Martin
Wolf
nimmt in seiner Kolumne kein Blatt vor den Mund: Der Chef-Kommentator der FT
aus London schreibt („Germany is the
eurozone’s biggest problem“) am Dienstag, dass Deutschland das grösste
Problem der Eurozone ist.
Die wachsende Kritik an der Geldpolitik der EZB
aus Deutschland geht auf den Ordoliberalismus
in der Nachkriegszeit zurück, argumentiert der Mitherausgeber der britischen
Wirtschaftszeitung.
Nach diesem Ansatz hat die ideale Makroökonomie
drei Elemente: (1) einen ausgeglichenen Haushalt zu fast allen Zeiten, (2)
Preisstabilität (mit einer asymmetrischen Präferenz für Deflation) und (3)
Preisflexibilität.
Das Konzept mag für eine kleine und offene
Volkswirtschaft gelten.
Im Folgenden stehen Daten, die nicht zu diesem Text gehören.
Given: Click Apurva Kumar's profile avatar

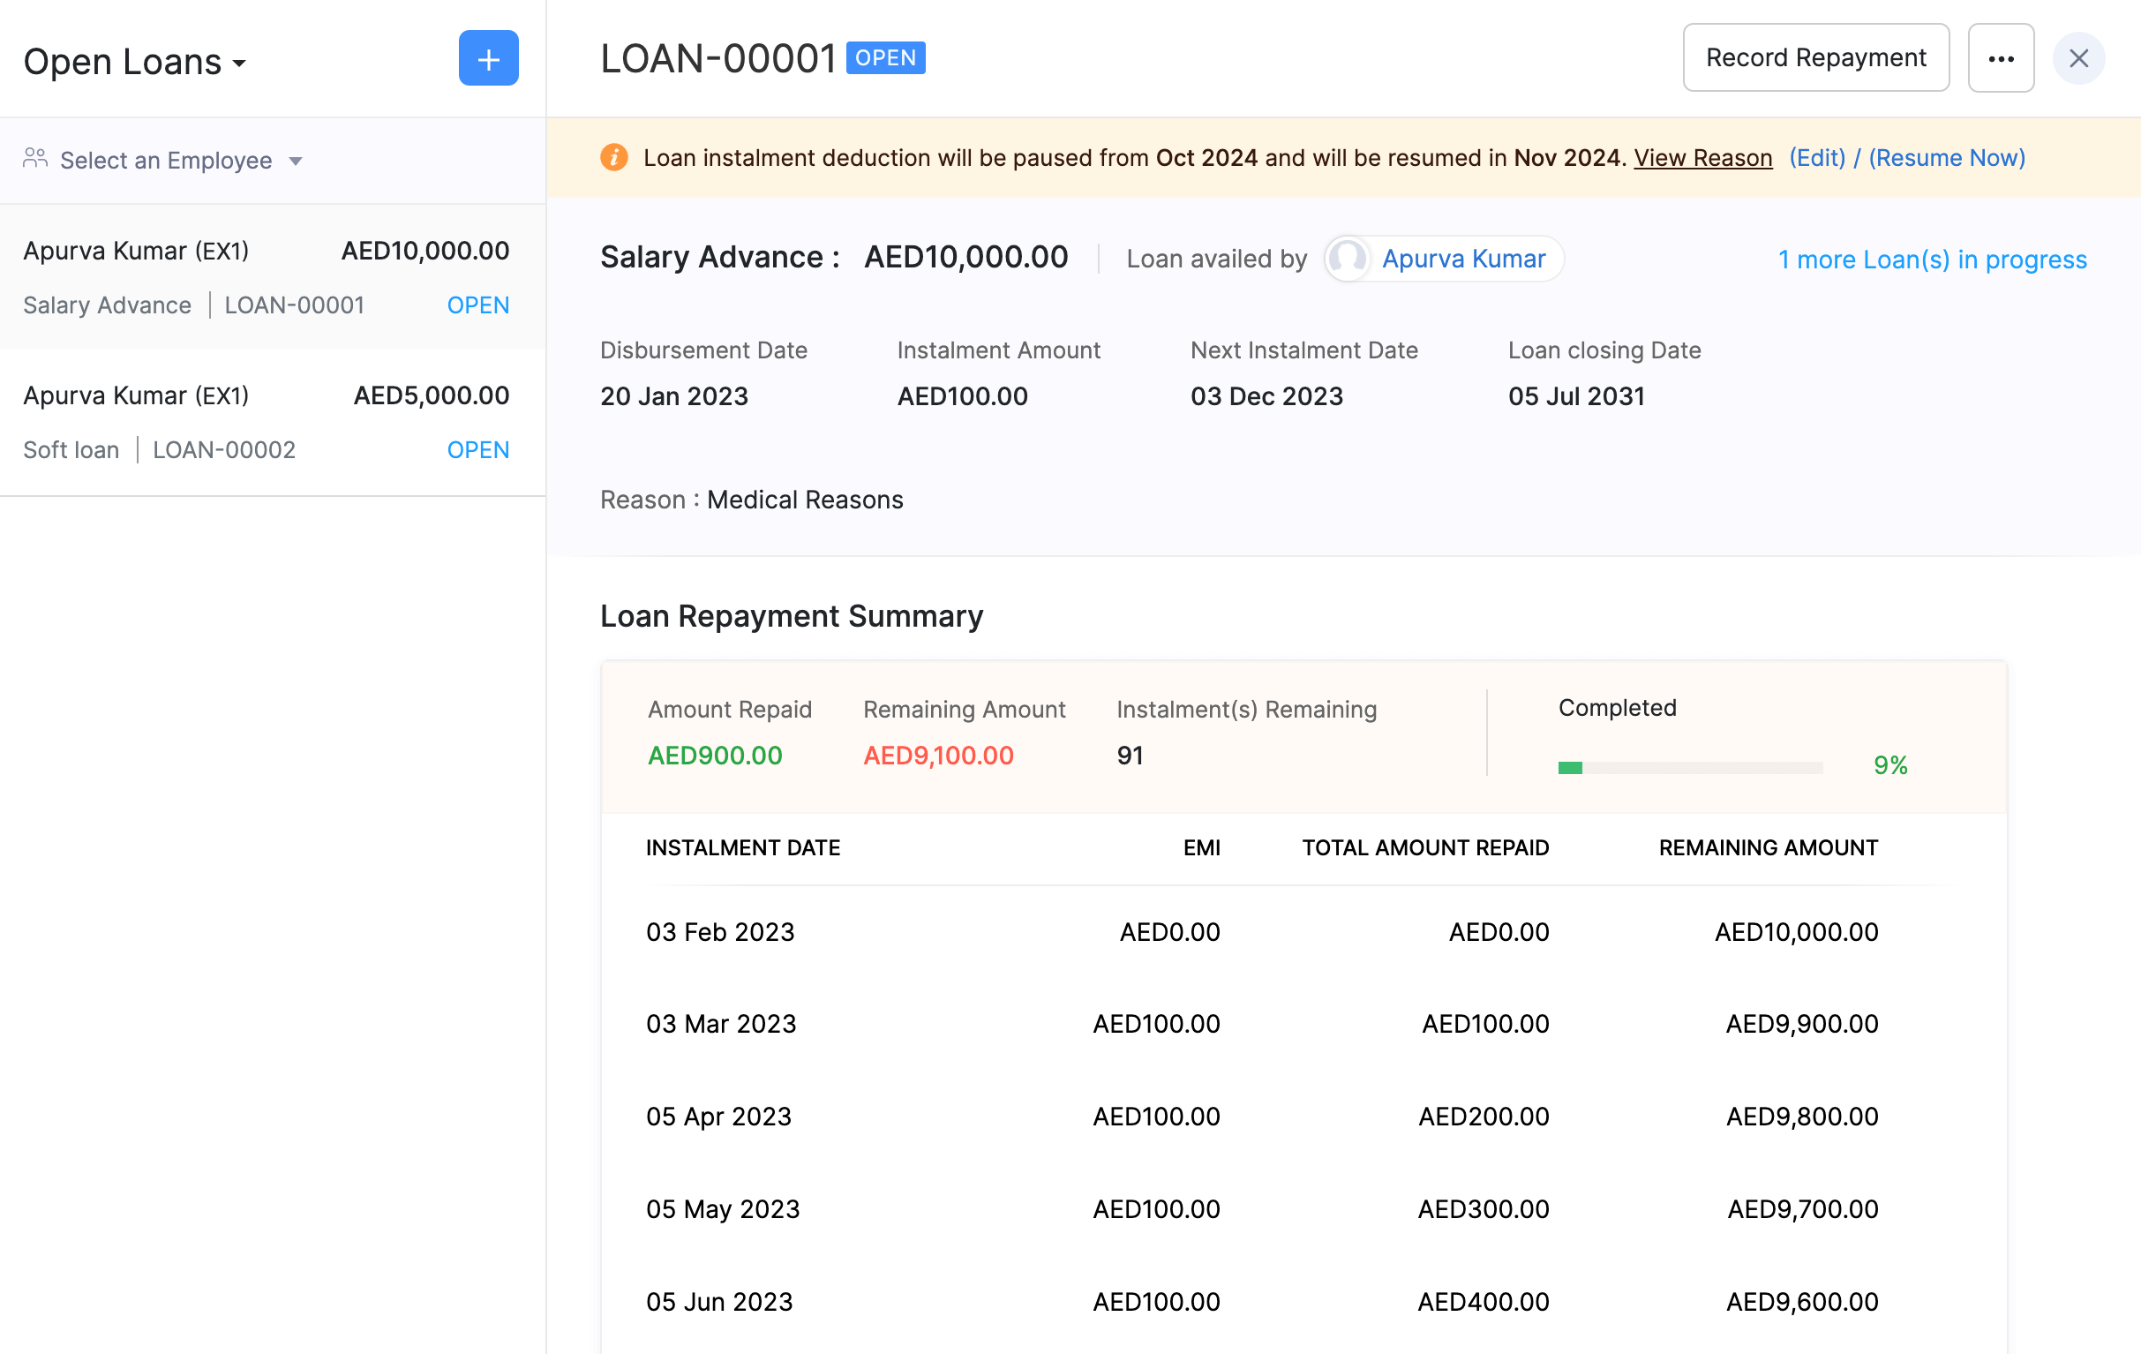Looking at the screenshot, I should pyautogui.click(x=1347, y=259).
Aber es kann nicht verallgemeinert werden, v.a. nicht
für eine Währungsunion wie die Eurozone, so Wolf weiter.
Und er macht darauf aufmerksam, dass die reale
Nachfrage in der Eurozone im IV. Quartal 2015 um 2% tiefer war als im I.
Quartal 2008, während die Nachfrage in Amerika um 10% höher lag.
Die EZB handelt richtig, um zu verhindern, dass
die europäische Wirtschaft, die unter einer chronisch schwachen Nachfrage
leidet, in eine Deflationsspirale gerät, erläutert Wolf.
Deutschlands Überschuss in allen Sektoren:
private Haushalte, Unternehmen und die öffentliche Hand; alle sparen, nur das
Ausland verschuldet sich, was sich im hohen Überschuss der Leistungsbilanz
Deutschlands widerspiegelt, Graph:
Martin Wolf in: FT
Die Niedrigzinsen in der Eurozone sind nicht das
Problem, wie die EZB festhält, sondern das Symptom einer unzureichenden
Investitionsnachfrage.
Ausserordentliche schwache Investitionen in
Deutschland, Graph: Martin Wolf in:
FT
Wie
Wolf weiter erklärt, zeigt die Geschichte der deutschen Wirtschaft seit den
Arbeitsmarktreformen am Anfang der 2000er Jahren, dass die Strukturreform in der Eurozone höchst unwahrscheinlich dazu
beitragen kann, das oben geschilderte Problem zu lösen.
Die
wichtigste makroökonomische Tatsache über Deutschland ist, dass es nicht in der
Lage ist, trotz der extrem niedrigen Zinsen ein Drittel seiner Ersparnisse im
Inland zu absorbieren.
Die
Rendite der deutschen Staatsanleihen mit 10 Jahren Laufzeit im Vergleich, Graph: FT
2016: 0.108% versus 2015: 0.049%
Im
Jahr 2000, vor den Arbeitsmarktreformen (d.h. vor der Senkung der
Lohnstückkosten und dem Abbau der Löhne der Arbeitnehmer), investierten deutsche Unternehmen wesentlich
mehr als ihre Gewinnrücklagen.
Deutschlands
Ideen und Interessen sind von grosser Bedeutung für die Eurozone. Aber sie
dürfen nicht alles bestimmen. Wenn die Deutschen denken, dass die Legitimität
des europäischen Projektes dadurch geschwächt werde, dann sollten sie von der Exit-Option
Gebrauch machen, so Wolf als Fazit. Solange aber das Land im Euro bleibt, soll
es auch akzeptieren, dass die EZB ihre Aufgaben wahrnimmt.